A report by the Clean Energy Council, representing renewable energy companies and solar installers, has called for more local renewable energy production and manufacturing and a “certificate of origin” scheme to counter concerns about slave labour in mineral extraction and manufacturing in China, Africa and South America.

Released on Tuesday, the paper said slavery in all supply chains was a global problem. But Australia is on a trajectory towards generating the vast majority of its electricity from solar, wind, hydro and batteries by 2030 and needs to play an active role in addressing it in renewable energy industries.

“We’re at a moment in time when renewable energy supply chains are going to be scaling up significantly,” Dr Nick Aberle, the Clean Energy Council’s energy generation and storage policy director, said. “That means now is a critical opportunity to shape the future direction of those supply chains.”

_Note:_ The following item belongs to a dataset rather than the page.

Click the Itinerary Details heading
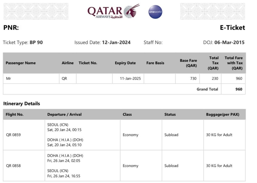This screenshot has width=257, height=183. (22, 104)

The report cited detailed allegations of forced labour and slavery in supply chains for solar and wind energy and battery storage. Examples included that:

  • About 2.6 million Uyghur and Kazakh people have been subjected to coercion, “re-education programs” and internment in the Xinjiang region of north-west China, which is the source of 40-45% of the world’s solar-grade polysilicon. A report by the United Nations office of the high commissioner for human rights three months ago found Xinjiang was home to “serious human rights violations”, and the US has listed polysilicon from China as a material likely to have been produced by child or forced labour.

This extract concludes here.